WORK ITEM:
Without altering anything, repeat each of the records.

Source data:

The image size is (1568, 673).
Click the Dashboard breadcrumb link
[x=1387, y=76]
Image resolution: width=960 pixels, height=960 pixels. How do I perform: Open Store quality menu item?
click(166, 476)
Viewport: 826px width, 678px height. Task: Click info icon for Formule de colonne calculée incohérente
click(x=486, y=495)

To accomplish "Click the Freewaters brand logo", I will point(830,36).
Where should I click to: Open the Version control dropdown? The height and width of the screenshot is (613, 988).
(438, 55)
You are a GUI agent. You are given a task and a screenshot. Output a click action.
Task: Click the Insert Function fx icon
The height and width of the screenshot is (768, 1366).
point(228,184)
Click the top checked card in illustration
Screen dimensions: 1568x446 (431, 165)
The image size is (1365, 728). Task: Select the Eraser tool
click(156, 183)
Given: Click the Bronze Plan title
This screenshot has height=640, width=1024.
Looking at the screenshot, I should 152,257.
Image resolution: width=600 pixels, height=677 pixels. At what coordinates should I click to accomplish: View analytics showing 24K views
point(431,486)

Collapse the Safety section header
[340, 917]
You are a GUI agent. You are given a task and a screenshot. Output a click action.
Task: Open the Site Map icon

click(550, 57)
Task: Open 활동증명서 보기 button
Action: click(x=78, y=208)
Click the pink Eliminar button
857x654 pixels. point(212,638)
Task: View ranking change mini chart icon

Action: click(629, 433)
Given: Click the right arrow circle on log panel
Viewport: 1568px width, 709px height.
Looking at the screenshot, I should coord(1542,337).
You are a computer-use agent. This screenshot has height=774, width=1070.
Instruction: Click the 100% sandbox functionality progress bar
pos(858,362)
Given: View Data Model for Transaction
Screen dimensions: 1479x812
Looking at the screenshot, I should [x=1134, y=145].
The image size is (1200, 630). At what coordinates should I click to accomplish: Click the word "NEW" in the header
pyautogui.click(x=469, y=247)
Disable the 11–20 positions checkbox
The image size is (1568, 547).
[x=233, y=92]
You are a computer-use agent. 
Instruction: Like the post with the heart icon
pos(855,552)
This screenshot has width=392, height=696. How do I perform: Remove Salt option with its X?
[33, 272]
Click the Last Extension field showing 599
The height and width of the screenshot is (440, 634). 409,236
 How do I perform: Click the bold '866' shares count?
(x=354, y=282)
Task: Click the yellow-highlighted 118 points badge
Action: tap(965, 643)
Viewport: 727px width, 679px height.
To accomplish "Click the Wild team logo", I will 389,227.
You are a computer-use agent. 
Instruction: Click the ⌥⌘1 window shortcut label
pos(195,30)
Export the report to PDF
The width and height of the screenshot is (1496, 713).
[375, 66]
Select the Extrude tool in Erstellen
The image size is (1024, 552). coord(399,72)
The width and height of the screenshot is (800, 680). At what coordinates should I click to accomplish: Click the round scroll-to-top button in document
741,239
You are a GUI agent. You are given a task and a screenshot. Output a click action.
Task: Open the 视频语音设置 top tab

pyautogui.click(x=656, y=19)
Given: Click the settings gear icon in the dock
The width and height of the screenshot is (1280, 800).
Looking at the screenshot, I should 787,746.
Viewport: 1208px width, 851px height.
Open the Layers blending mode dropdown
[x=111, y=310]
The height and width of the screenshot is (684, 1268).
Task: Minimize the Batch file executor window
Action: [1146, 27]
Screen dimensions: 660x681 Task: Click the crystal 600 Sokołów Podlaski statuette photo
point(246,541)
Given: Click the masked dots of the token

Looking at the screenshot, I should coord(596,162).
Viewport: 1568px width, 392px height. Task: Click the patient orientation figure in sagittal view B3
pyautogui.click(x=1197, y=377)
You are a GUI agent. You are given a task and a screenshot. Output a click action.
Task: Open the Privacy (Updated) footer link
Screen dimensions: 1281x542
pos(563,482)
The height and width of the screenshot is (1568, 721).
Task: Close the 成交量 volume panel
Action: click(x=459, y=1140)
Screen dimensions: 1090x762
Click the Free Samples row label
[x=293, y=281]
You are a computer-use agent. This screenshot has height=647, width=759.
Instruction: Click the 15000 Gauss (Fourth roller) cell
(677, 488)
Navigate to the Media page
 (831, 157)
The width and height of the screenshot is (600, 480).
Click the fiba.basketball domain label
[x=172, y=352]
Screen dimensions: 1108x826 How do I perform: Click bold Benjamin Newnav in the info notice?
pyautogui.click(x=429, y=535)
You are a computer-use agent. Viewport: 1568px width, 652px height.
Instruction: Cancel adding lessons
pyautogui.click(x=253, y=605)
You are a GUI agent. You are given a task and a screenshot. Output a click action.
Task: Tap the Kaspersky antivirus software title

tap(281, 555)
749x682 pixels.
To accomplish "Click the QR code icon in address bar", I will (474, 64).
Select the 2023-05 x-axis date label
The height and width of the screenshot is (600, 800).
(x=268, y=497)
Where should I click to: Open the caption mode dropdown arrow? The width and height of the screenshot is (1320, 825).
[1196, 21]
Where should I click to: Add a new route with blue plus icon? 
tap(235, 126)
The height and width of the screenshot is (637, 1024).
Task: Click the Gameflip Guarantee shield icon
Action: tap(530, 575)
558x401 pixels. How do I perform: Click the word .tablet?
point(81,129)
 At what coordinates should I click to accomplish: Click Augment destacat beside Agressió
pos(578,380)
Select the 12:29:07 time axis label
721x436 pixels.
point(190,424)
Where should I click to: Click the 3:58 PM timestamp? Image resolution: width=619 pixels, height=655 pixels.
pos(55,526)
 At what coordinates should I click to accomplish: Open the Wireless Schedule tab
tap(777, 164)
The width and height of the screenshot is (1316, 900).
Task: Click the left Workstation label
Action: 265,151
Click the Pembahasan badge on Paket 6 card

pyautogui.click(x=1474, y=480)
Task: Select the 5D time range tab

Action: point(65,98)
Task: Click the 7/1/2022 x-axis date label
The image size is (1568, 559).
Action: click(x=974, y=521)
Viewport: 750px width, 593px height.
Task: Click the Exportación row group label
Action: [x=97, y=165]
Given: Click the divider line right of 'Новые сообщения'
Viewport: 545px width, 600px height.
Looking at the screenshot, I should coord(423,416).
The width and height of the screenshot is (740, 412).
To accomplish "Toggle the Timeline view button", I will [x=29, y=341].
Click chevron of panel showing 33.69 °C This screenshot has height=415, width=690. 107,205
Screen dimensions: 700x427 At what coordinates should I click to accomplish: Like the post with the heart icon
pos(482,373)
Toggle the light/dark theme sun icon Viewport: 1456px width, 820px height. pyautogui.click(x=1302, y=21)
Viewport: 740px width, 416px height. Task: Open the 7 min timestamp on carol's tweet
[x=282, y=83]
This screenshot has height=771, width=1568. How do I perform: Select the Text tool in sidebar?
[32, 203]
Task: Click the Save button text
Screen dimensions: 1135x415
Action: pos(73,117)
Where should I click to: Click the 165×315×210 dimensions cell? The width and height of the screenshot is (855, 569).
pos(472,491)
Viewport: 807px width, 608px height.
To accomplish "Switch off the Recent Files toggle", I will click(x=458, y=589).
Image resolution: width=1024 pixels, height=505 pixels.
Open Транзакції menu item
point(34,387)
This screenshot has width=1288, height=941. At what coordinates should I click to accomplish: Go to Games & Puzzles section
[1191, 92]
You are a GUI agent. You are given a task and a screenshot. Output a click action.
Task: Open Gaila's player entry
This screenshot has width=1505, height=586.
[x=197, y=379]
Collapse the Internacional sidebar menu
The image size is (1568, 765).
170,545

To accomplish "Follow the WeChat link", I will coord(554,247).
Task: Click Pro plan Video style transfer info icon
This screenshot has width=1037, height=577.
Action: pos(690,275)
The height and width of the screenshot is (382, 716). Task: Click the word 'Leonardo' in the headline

FINISHED EXERCISE:
The image size is (1568, 673).
Click the Dashboard breadcrumb link
[x=1387, y=76]
Image resolution: width=960 pixels, height=960 pixels. How do I perform: Open Store quality menu item?
click(166, 476)
Viewport: 826px width, 678px height. Task: Click info icon for Formule de colonne calculée incohérente
click(x=486, y=495)

To accomplish "Click the Freewaters brand logo", I will point(830,36).
Where should I click to: Open the Version control dropdown? The height and width of the screenshot is (613, 988).
(438, 55)
You are a GUI agent. You are given a task and a screenshot. Output a click action.
Task: Click the Insert Function fx icon
The height and width of the screenshot is (768, 1366).
point(228,184)
Click the top checked card in illustration
Screen dimensions: 1568x446 (431, 165)
The image size is (1365, 728). Task: Select the Eraser tool
click(156, 183)
Given: Click the Bronze Plan title
This screenshot has height=640, width=1024.
Looking at the screenshot, I should 152,257.
Image resolution: width=600 pixels, height=677 pixels. At what coordinates should I click to accomplish: View analytics showing 24K views
point(431,486)

Collapse the Safety section header
[340, 917]
You are a GUI agent. You are given a task and a screenshot. Output a click action.
Task: Open the Site Map icon

click(550, 57)
Task: Open 활동증명서 보기 button
Action: click(x=78, y=208)
Click the pink Eliminar button
857x654 pixels. point(212,638)
Task: View ranking change mini chart icon

Action: click(629, 433)
Given: Click the right arrow circle on log panel
Viewport: 1568px width, 709px height.
Looking at the screenshot, I should coord(1542,337).
You are a computer-use agent. This screenshot has height=774, width=1070.
Instruction: Click the 100% sandbox functionality progress bar
pos(858,362)
Given: View Data Model for Transaction
Screen dimensions: 1479x812
Looking at the screenshot, I should [x=1134, y=145].
The image size is (1200, 630). At what coordinates should I click to accomplish: Click the word "NEW" in the header
pyautogui.click(x=469, y=247)
Disable the 11–20 positions checkbox
The image size is (1568, 547).
[x=233, y=92]
You are a computer-use agent. 
Instruction: Like the post with the heart icon
pos(855,552)
This screenshot has width=392, height=696. How do I perform: Remove Salt option with its X?
[33, 272]
Click the Last Extension field showing 599
The height and width of the screenshot is (440, 634). 409,236
 How do I perform: Click the bold '866' shares count?
(x=354, y=282)
Task: Click the yellow-highlighted 118 points badge
Action: tap(965, 643)
Viewport: 727px width, 679px height.
To accomplish "Click the Wild team logo", I will 389,227.
You are a computer-use agent. 
Instruction: Click the ⌥⌘1 window shortcut label
pos(195,30)
Export the report to PDF
The width and height of the screenshot is (1496, 713).
[375, 66]
Select the Extrude tool in Erstellen
The image size is (1024, 552). coord(399,72)
The width and height of the screenshot is (800, 680). At what coordinates should I click to accomplish: Click the round scroll-to-top button in document
741,239
You are a GUI agent. You are given a task and a screenshot. Output a click action.
Task: Open the 视频语音设置 top tab

pyautogui.click(x=656, y=19)
Given: Click the settings gear icon in the dock
The width and height of the screenshot is (1280, 800).
Looking at the screenshot, I should 787,746.
Viewport: 1208px width, 851px height.
Open the Layers blending mode dropdown
[x=111, y=310]
The height and width of the screenshot is (684, 1268).
Task: Minimize the Batch file executor window
Action: [1146, 27]
Screen dimensions: 660x681 Task: Click the crystal 600 Sokołów Podlaski statuette photo
point(246,541)
Given: Click the masked dots of the token

Looking at the screenshot, I should coord(596,162).
Viewport: 1568px width, 392px height. Task: Click the patient orientation figure in sagittal view B3
pyautogui.click(x=1197, y=377)
You are a GUI agent. You are given a task and a screenshot. Output a click action.
Task: Open the Privacy (Updated) footer link
Screen dimensions: 1281x542
pos(563,482)
The height and width of the screenshot is (1568, 721).
Task: Close the 成交量 volume panel
Action: click(x=459, y=1140)
Screen dimensions: 1090x762
Click the Free Samples row label
[x=293, y=281]
You are a computer-use agent. This screenshot has height=647, width=759.
Instruction: Click the 15000 Gauss (Fourth roller) cell
(677, 488)
Navigate to the Media page
 (831, 157)
The width and height of the screenshot is (600, 480).
Click the fiba.basketball domain label
[x=172, y=352]
Screen dimensions: 1108x826 How do I perform: Click bold Benjamin Newnav in the info notice?
pyautogui.click(x=429, y=535)
You are a computer-use agent. Viewport: 1568px width, 652px height.
Instruction: Cancel adding lessons
pyautogui.click(x=253, y=605)
You are a GUI agent. You are given a task and a screenshot. Output a click action.
Task: Tap the Kaspersky antivirus software title

tap(281, 555)
749x682 pixels.
To accomplish "Click the QR code icon in address bar", I will (474, 64).
Select the 2023-05 x-axis date label
The height and width of the screenshot is (600, 800).
(x=268, y=497)
Where should I click to: Open the caption mode dropdown arrow? The width and height of the screenshot is (1320, 825).
[1196, 21]
Where should I click to: Add a new route with blue plus icon? 
tap(235, 126)
The height and width of the screenshot is (637, 1024).
Task: Click the Gameflip Guarantee shield icon
Action: tap(530, 575)
558x401 pixels. How do I perform: Click the word .tablet?
point(81,129)
 At what coordinates should I click to accomplish: Click Augment destacat beside Agressió
pos(578,380)
Select the 12:29:07 time axis label
721x436 pixels.
point(190,424)
Where should I click to: Click the 3:58 PM timestamp? Image resolution: width=619 pixels, height=655 pixels.
pos(55,526)
 At what coordinates should I click to accomplish: Open the Wireless Schedule tab
tap(777, 164)
The width and height of the screenshot is (1316, 900).
Task: Click the left Workstation label
Action: 265,151
Click the Pembahasan badge on Paket 6 card

pyautogui.click(x=1474, y=480)
Task: Select the 5D time range tab

Action: point(65,98)
Task: Click the 7/1/2022 x-axis date label
The image size is (1568, 559).
Action: click(x=974, y=521)
Viewport: 750px width, 593px height.
Task: Click the Exportación row group label
Action: [x=97, y=165]
Given: Click the divider line right of 'Новые сообщения'
Viewport: 545px width, 600px height.
Looking at the screenshot, I should coord(423,416).
The width and height of the screenshot is (740, 412).
To accomplish "Toggle the Timeline view button", I will [x=29, y=341].
Click chevron of panel showing 33.69 °C This screenshot has height=415, width=690. 107,205
Screen dimensions: 700x427 At what coordinates should I click to accomplish: Like the post with the heart icon
pos(482,373)
Toggle the light/dark theme sun icon Viewport: 1456px width, 820px height. pyautogui.click(x=1302, y=21)
Viewport: 740px width, 416px height. Task: Open the 7 min timestamp on carol's tweet
[x=282, y=83]
This screenshot has height=771, width=1568. How do I perform: Select the Text tool in sidebar?
[32, 203]
Task: Click the Save button text
Screen dimensions: 1135x415
Action: pos(73,117)
Where should I click to: Click the 165×315×210 dimensions cell? The width and height of the screenshot is (855, 569).
pos(472,491)
Viewport: 807px width, 608px height.
To accomplish "Switch off the Recent Files toggle", I will click(x=458, y=589).
Image resolution: width=1024 pixels, height=505 pixels.
Open Транзакції menu item
point(34,387)
This screenshot has width=1288, height=941. At what coordinates should I click to accomplish: Go to Games & Puzzles section
[1191, 92]
You are a GUI agent. You are given a task and a screenshot. Output a click action.
Task: Open Gaila's player entry
This screenshot has width=1505, height=586.
[x=197, y=379]
Collapse the Internacional sidebar menu
The image size is (1568, 765).
170,545

To accomplish "Follow the WeChat link", I will coord(554,247).
Task: Click Pro plan Video style transfer info icon
This screenshot has width=1037, height=577.
Action: pos(690,275)
The height and width of the screenshot is (382, 716). Task: Click the word 'Leonardo' in the headline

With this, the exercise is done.